The daily deals industry is under siege. After Groupon released its quarterly earnings report, analysts were quick to predict the daily deals industry's grim future and reporters eager to find disgruntled businesses willing to share their negative feelings about running daily deals.
Both sides are frustrated -- the businesses offering daily deals are worried about ROI, and customers are concerned about receiving the value they believe they deserve. While the media focuses almost exclusively on what's wrong with the daily deals industry, there has been an overwhelming silence about what can be done to make daily deals more attractive to businesses and customers.
One way that many daily deals companies could make themselves more appealing to their constituents is by revamping their policies aimed at addressing fraud.
Fraud was one of the key issues that Rakesh Agarwal called out in his infamous series on Groupon, including one titled "Groupon was the single worst decision I ever made as a business owner." He notes that the business owner had a paper binder with more than 900 names and needed to check off each Groupon as people came in. This is a huge undertaking. The result? Massive fraud, with many people using deals multiple times.
Daily deal giants like LivingSocial have a simple answer for fraud -- don't allow the transfer of daily deals. When a Washington City Paper reporter recently asked LivingSocial about its new Terms of Service, the company said that unless your name is on the deal you shouldn't be able to use it.
This solution may stop counterfeit daily deals from being used, but it has horrible consequences for businesses and consumers.
Firstly, there is no true mechanism in place for enforcement of fraud. LivingSocial pushes the problem back onto the merchants, saying that it's up to each merchant to match the name on the deal with the name of the person. That's great in theory, but in practical application it falls apart. Is a barista supposed to slow down a whole line of people to check IDs for every LivingSocial deal turned in? To make matters even more confusing, LivingSocial's gifting policy seems to imply that someone can purchase a daily deal and give it to a friend as a gift, which contradicts other parts of the company's policies aimed at limiting daily deal fraud.
Secondly, enforcing this policy is greatly contributing to the number of daily deals that go unused, which creates further problems. On the consumer side, these non-transferable policies effectively dissuade people from selling or gifting a daily deal that they purchased but don't have the time or desire to use.
Not being able to use a daily deal does more harm that creating a disgruntled customer. Today nearly one-third of the $5 billion in annual daily deals sold are going unused, causing businesses to suffer through nightmarish accounting issues like keeping huge liabilities on their books for months or years. In the worst cases, businesses may owe the state the uncollected core daily deal value in three to five years due to escheatment laws.
A strategy for addressing these issues can be found in the ticketing industry, which struggled with counterfeiting and an associated illegal secondary market for a generation.
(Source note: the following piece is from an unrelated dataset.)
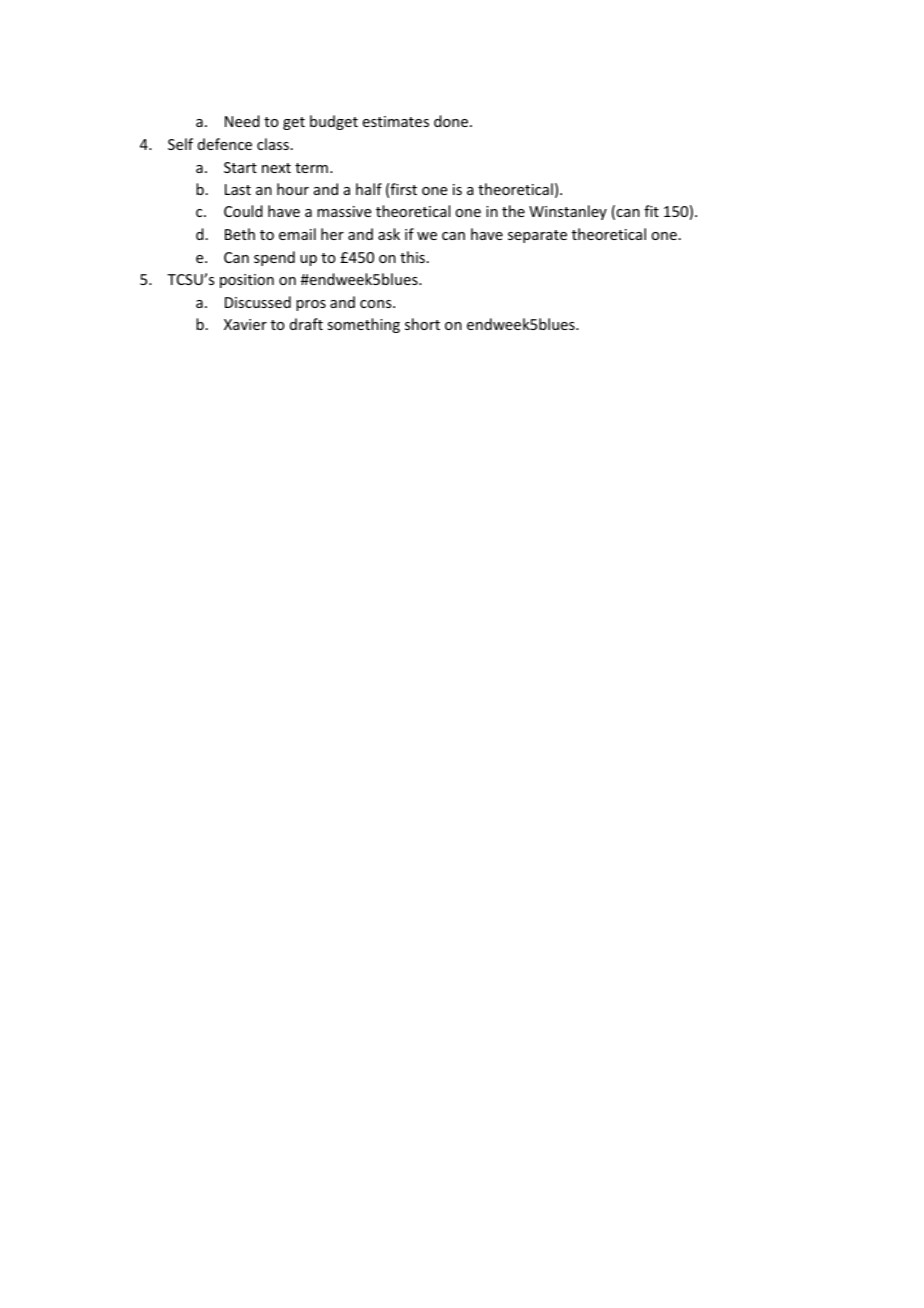  Describe the element at coordinates (568, 212) in the screenshot. I see `Winstanley` at that location.
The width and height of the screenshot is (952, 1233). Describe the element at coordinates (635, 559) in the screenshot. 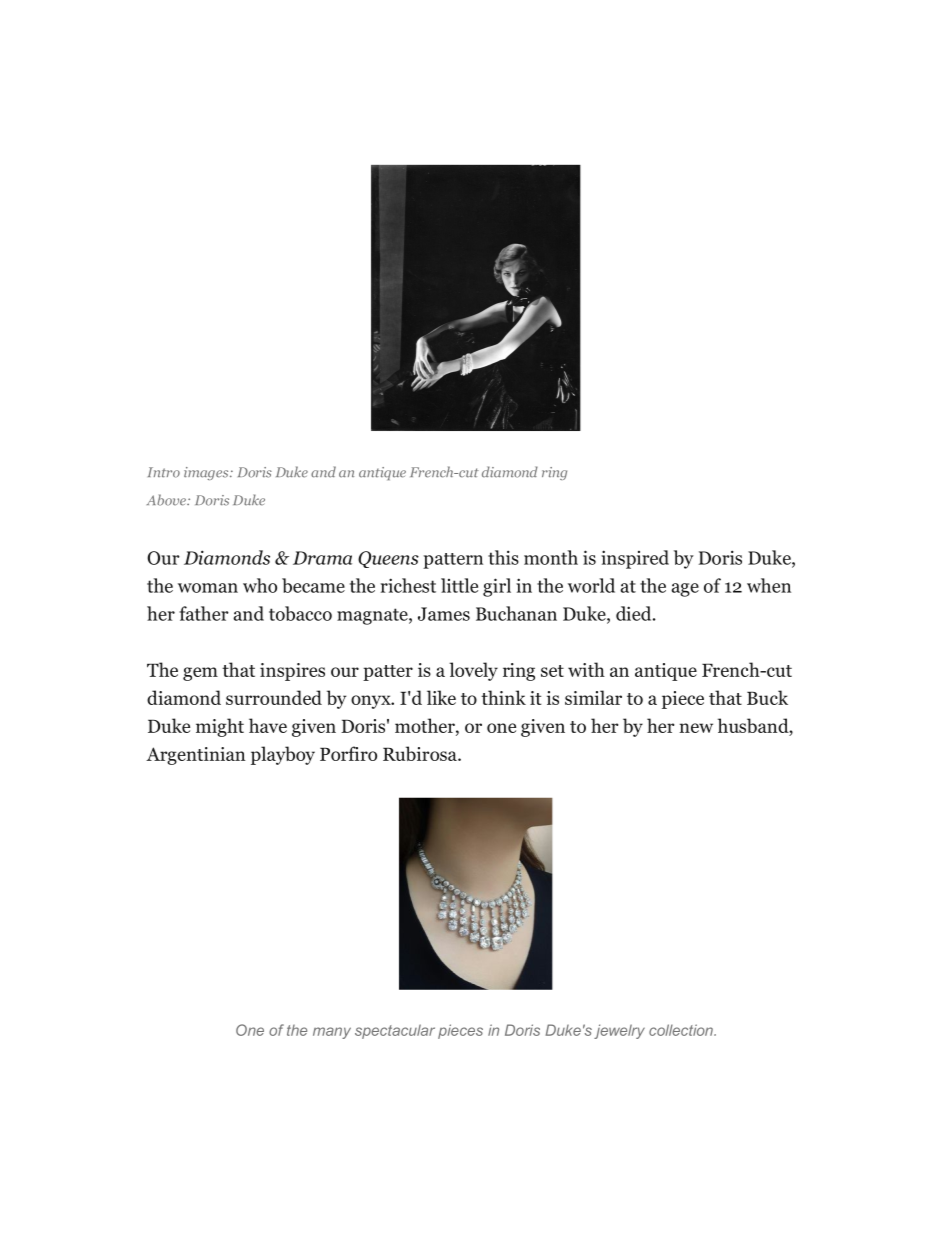

I see `inspired` at that location.
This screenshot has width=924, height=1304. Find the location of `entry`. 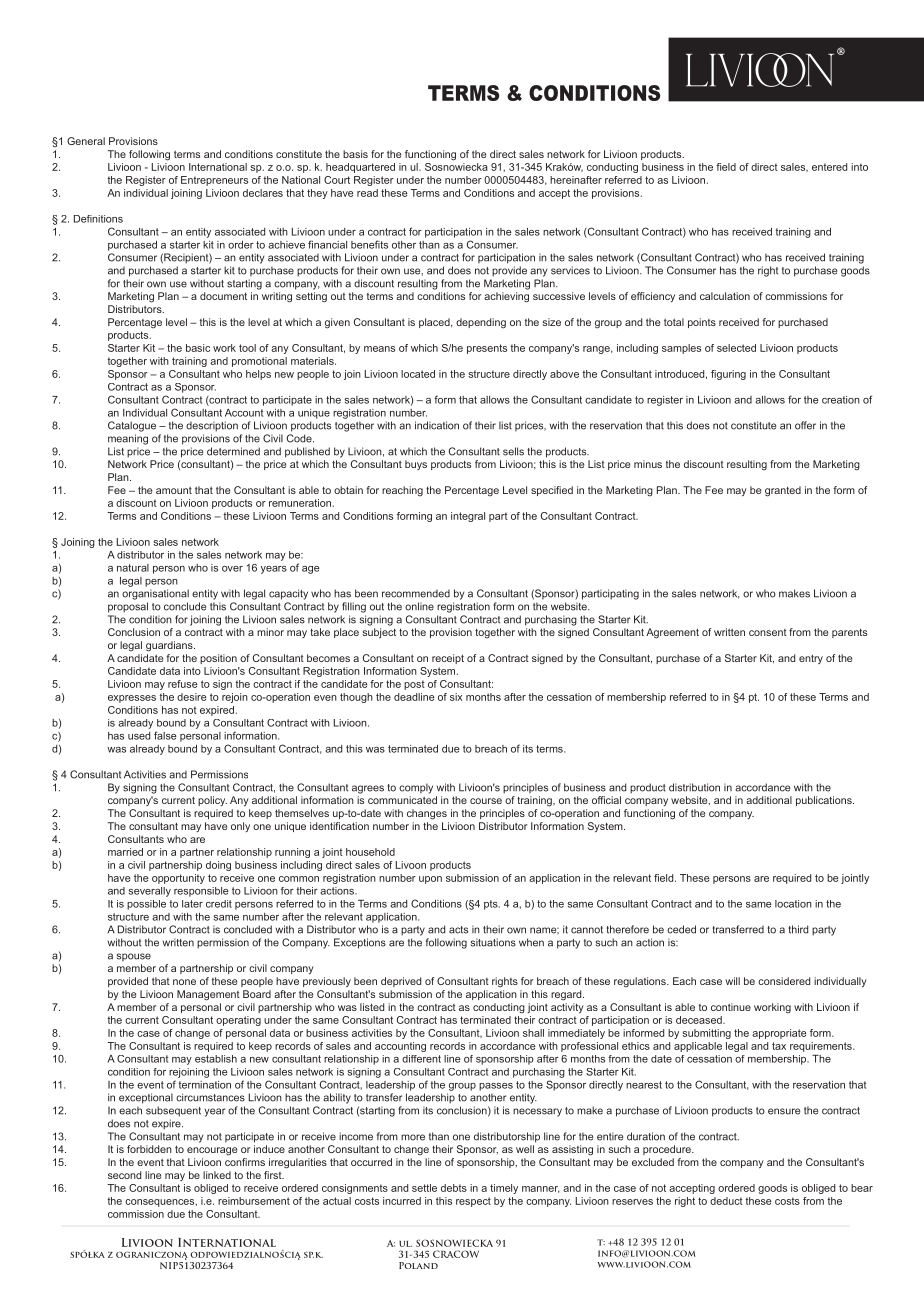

They tried everything, from special paper to holograms, yet people still bought lots of tickets and sold them on the street and they still faced counterfeiting problems.
The answer, eventually, came in technology. Simple bar codes that ticket takers can scan when you enter a venue, but that can also be transferred through a secondary market like StubHub. Suddenly the counterfeiting problem disappeared but the industry never needed to tie the tickets to identity. Now people are free to gift their tickets to friends, sell them on the open market or keep them for themselves. Consumers are now more likely to buy tickets in the first place due to the emergence of StubHub, a trusted secondary market. The sports team that work with StubHub are even compensated directly by StubHub for every ticket sold on the secondary market. Everybody wins.
Daily deal companies like LivingSocial and Groupon should learn from the ticket industry and take active steps to legitimize secondary markets. By allowing legitimate options for reselling daily deals, businesses will have fewer accounting issues associated with unused daily deals. Daily deal buyers will also have fewer associations of buyer's remorse with purchasing daily deals. This may not be the silver bullet for making businesses and customers fall back in love with daily deals, but it will be a big step in the right direction.